*** Provided records

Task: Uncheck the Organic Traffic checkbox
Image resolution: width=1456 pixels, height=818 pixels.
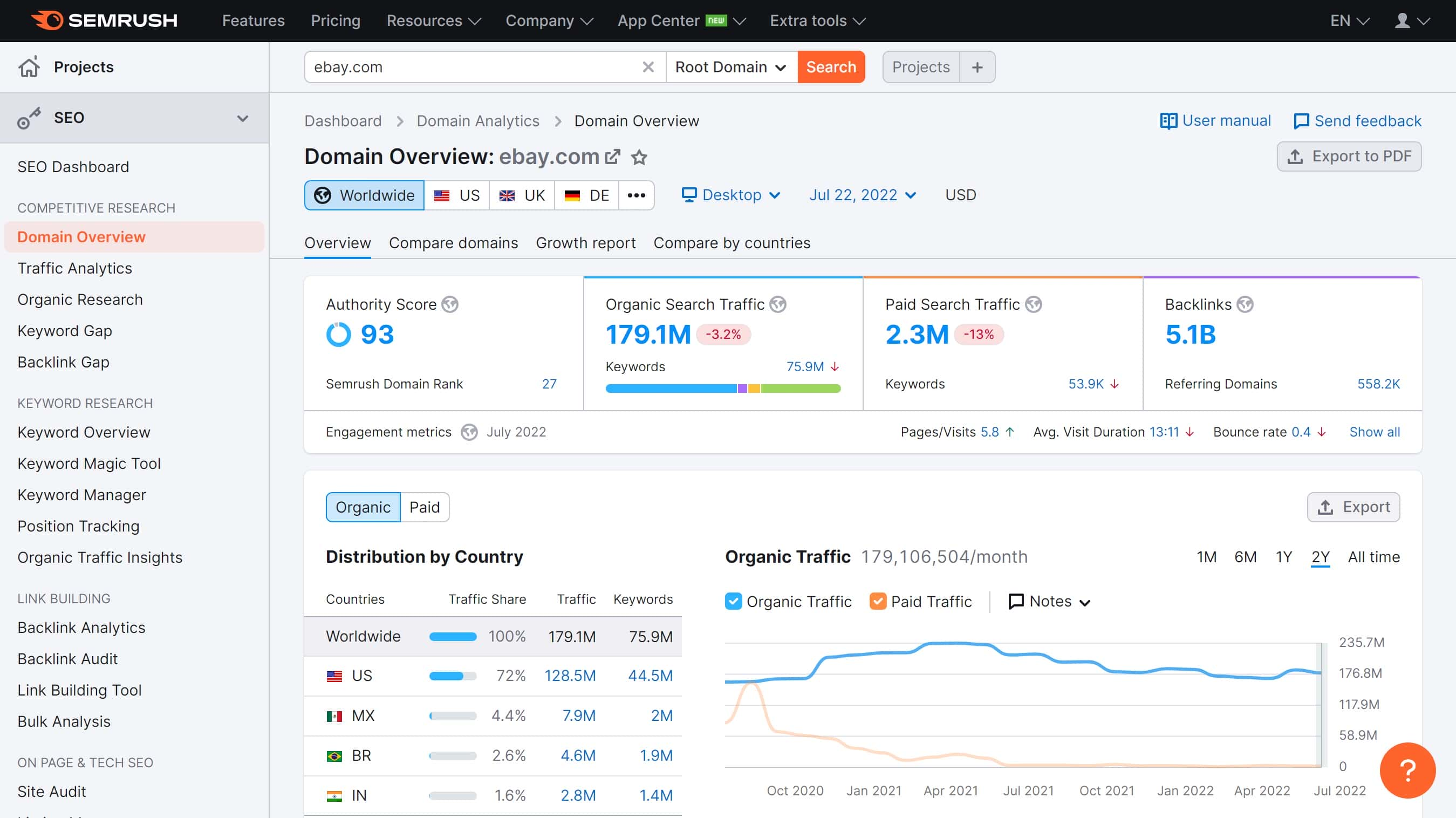Action: click(x=733, y=601)
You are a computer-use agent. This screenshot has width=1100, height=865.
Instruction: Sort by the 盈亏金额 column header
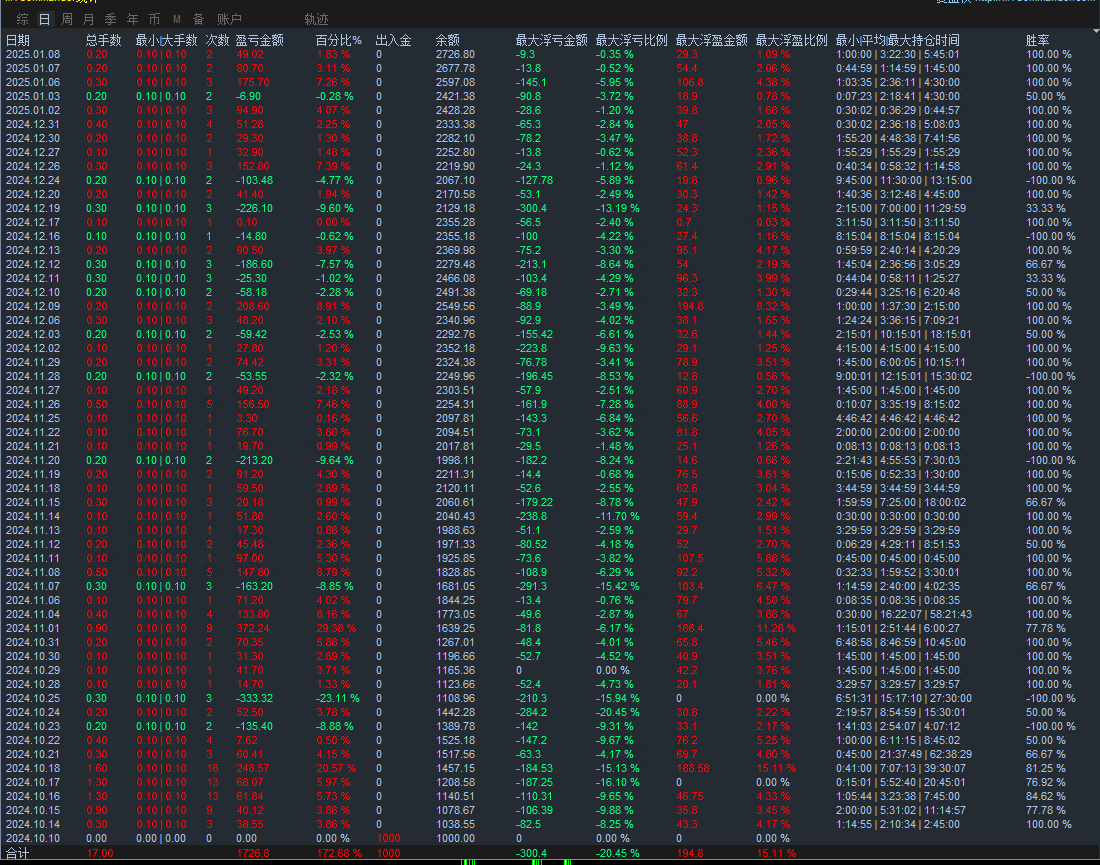point(260,41)
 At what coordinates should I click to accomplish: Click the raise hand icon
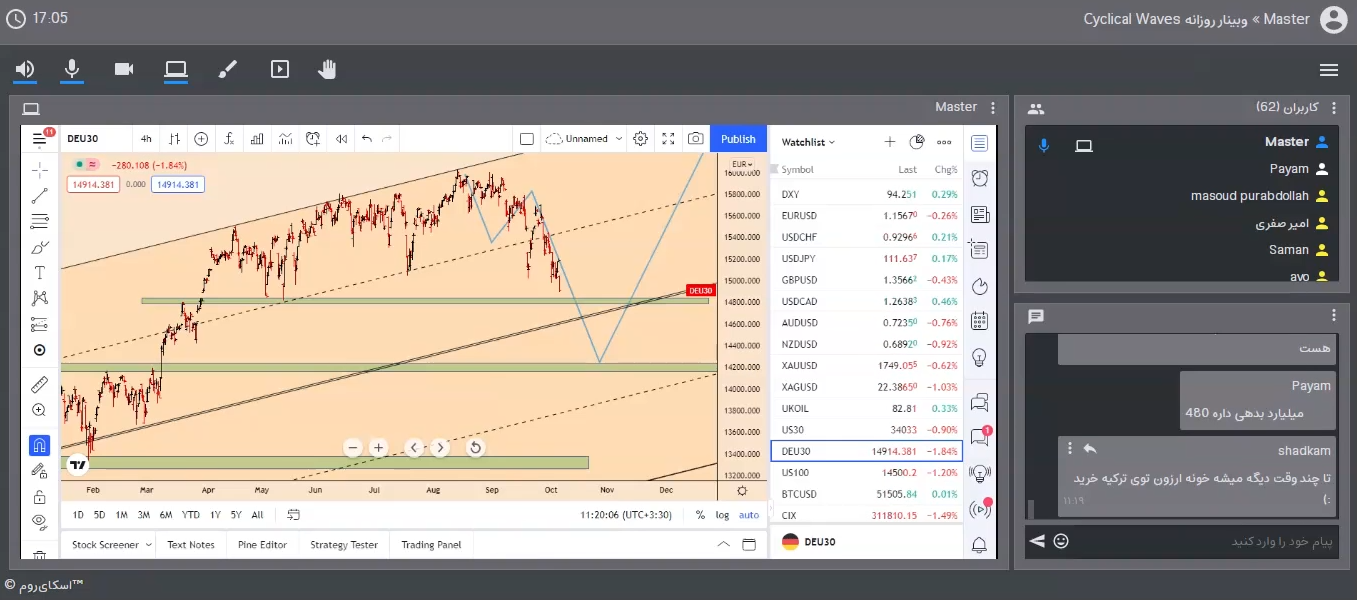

******

▶ **Exercise directions**
Reproduce the data above word for word, omitting the pictures.

▶ **Full response**
Task: Uncheck the Organic Traffic checkbox
Image resolution: width=1456 pixels, height=818 pixels.
Action: click(x=733, y=601)
You are a computer-use agent. This screenshot has width=1100, height=865.
Instruction: Sort by the 盈亏金额 column header
point(260,41)
 At what coordinates should I click to accomplish: Click the raise hand icon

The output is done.